Les bienfaits de notre Seigneur

En me retournant le cœur et la tête pour trouver plus de raisons de gratitude et d’espérance que de tristesse ou de découragement, la figure de M. María de los Desamparados Molina, fondatrice des maisons de Buenos Aires et de Santiago du Chili, me vient aujourd’hui à l’esprit. Il était en Argentine depuis dix mois quand, suivant le mandat d’obéissance, il a entrepris le voyage au Chili pour emmener la Congrégation de l’autre côté de la Cordillère, les attentes étaient très généreuses et atténuaient l’idée de s’éloigner davantage du reste de l’Institut. Quitter les Andes, à cette époque, pouvait équivaloir à un isolement total de Buenos Aires et de l’Europe, car lorsque la neige a forcé la fermeture du col de Libertadores, même le courrier n’a pas pu atteindre le Chili.

L’entrée à Santiago a fait s’évanouir ses rêves et les premiers jours ont été très durs. Le conseil des dames qui devait protéger la fondation a été dissous à la suite du décès de la présidente de la fondation. Avec la dissolution du Conseil, toutes les offres faites aux sœurs d’une grande maison et d’un soutien financier pour l’entretien de la communauté et des jeunes filles se sont évanouies. L’archevêque leur a offert la seule chose qu’il possédait : une maison abandonnée dans un bidonville du nord de la ville. Elle était en si mauvais état que le père jésuite Falgueras alla jusqu’à dire que tout le domaine devait être brûlé et ne devait pas être habité. Mais M. María de los Desamparados n’était pas une femme qui se dérobe facilement et, au milieu de la pauvreté absolue, elle a trouvé la formule la plus belle et la plus réconfortante que j’aie jamais connue pour écrire le « tumbo » ou chronique quotidienne de la communauté.

Je choisis un jour au hasard et mes yeux s’arrêtent sur le 3 avril 1914, où M. Maria de los Desamparados est noté :

Troisième jour

Les bienfaits de notre Seigneur

Spirituel : comme d’habitude le premier vendredi du mois.
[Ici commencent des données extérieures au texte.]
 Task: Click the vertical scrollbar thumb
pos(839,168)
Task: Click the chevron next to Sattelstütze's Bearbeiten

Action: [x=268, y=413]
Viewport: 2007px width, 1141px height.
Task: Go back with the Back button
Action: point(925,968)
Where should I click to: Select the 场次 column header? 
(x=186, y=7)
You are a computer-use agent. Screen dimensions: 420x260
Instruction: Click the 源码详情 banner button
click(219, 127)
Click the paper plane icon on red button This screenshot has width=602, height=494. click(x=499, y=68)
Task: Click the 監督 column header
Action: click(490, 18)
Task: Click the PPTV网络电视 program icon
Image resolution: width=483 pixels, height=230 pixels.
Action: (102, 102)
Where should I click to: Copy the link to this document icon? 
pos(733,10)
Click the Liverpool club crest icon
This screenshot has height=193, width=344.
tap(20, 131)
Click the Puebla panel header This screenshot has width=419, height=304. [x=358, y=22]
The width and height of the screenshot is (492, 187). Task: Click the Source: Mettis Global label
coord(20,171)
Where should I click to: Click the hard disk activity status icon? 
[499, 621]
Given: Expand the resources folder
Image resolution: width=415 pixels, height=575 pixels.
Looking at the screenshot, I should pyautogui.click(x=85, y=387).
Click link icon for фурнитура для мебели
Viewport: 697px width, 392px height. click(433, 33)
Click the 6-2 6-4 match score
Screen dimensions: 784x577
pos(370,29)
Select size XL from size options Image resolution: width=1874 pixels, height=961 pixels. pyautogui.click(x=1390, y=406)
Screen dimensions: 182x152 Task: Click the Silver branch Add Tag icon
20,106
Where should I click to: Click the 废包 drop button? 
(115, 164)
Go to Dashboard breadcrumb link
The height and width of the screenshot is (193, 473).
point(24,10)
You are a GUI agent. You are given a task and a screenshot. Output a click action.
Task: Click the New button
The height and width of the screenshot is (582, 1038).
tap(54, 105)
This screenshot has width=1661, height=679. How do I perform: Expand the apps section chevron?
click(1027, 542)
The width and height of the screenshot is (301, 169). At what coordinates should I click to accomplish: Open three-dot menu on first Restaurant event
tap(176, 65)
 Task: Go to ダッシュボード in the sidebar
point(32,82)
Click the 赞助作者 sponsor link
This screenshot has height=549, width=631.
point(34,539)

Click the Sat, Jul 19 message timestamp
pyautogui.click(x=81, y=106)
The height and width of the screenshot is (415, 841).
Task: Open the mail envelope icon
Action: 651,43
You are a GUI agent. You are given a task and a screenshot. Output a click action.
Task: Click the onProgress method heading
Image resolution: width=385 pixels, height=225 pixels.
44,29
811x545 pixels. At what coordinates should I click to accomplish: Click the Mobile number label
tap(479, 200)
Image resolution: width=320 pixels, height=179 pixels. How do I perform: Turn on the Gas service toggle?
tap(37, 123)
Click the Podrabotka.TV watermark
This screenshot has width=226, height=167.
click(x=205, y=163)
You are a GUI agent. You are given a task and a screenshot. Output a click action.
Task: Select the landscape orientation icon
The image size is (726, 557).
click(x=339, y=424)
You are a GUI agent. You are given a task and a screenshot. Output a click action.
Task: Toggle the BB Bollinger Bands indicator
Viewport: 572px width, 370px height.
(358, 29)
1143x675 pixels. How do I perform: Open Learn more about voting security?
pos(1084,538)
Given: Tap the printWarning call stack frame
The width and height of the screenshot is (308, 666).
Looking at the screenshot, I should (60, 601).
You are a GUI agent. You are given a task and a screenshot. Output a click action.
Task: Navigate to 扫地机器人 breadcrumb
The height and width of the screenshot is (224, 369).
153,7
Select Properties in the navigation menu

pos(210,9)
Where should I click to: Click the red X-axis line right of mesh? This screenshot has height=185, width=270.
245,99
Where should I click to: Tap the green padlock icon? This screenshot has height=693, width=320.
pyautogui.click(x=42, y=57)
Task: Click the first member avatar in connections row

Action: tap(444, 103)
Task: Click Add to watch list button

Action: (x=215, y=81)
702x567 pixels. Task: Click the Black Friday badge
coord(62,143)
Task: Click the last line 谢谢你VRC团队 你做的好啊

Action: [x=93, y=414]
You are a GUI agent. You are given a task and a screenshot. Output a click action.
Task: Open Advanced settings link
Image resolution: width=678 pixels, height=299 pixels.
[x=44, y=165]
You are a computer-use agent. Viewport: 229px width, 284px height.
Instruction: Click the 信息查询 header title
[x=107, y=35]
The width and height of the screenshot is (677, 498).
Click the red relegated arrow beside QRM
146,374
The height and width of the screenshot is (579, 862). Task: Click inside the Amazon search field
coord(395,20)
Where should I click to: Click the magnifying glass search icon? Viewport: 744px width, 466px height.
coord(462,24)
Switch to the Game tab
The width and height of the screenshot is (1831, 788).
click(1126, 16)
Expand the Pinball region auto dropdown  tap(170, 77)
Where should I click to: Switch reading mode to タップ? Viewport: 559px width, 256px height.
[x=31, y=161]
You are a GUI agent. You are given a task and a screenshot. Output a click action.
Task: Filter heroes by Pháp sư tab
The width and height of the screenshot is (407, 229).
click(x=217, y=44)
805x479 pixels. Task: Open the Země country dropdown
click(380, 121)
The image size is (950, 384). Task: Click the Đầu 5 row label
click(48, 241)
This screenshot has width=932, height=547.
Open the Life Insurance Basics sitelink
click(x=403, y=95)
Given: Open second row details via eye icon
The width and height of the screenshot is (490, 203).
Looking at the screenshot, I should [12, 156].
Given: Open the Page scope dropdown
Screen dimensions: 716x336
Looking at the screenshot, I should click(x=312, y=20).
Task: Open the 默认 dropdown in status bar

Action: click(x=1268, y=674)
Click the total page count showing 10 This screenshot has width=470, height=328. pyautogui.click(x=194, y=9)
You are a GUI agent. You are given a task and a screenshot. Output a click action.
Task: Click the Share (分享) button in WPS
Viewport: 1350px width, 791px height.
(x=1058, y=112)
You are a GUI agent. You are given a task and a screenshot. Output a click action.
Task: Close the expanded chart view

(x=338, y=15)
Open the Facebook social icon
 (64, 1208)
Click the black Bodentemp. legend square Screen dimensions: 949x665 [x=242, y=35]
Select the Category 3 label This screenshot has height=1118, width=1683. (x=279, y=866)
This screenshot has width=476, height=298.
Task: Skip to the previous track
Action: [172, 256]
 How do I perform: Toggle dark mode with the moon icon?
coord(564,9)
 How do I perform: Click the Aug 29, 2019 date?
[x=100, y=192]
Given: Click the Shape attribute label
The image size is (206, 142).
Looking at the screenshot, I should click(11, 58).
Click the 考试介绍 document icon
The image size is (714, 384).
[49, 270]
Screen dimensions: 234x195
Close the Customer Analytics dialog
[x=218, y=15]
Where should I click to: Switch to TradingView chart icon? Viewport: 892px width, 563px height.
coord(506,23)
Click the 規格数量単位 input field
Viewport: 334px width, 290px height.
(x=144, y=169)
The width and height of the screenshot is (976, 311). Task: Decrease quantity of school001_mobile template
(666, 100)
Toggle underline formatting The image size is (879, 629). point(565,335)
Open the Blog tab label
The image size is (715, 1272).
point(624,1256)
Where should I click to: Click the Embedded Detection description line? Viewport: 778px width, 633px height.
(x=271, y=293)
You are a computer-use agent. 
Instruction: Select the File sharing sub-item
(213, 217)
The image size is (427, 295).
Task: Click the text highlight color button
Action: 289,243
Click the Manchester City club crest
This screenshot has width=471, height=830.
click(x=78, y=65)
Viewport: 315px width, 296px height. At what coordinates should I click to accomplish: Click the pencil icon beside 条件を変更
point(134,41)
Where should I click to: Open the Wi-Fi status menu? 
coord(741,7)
Santé : Complet au Cdad. et les filles, Dieu merci.

Temps : Beau, comme le jour précédent.

Visites : deux pour les filles, c’est-à-dire demander et recommander.

Courrier : Rien

Cadeaux : Rien

Courses : Rien

Mouvement scolaire : Aucun.

En cette veille du premier vendredi du mois, qui coïncide aussi avec le vendredi des Douleurs, je veux rendre grâce pour la Congrégation que le Seigneur me donne chaque jour, pour sa présence aussi dans la solitude et la douleur qui, d’une manière ou d’une autre, nous accable tous en ces jours ; pour la fidélité de ceux qui ont reçu l’étreinte définitive du Père en ce mois de mars, pour la douleur de ceux qui continuent à souffrir de la maladie et pour la générosité de chacun qui se traduit par la sérénité, la paix et la confiance pour tous les autres. Chaque jour, chaque nom, chaque acte est un bienfait de notre Seigneur.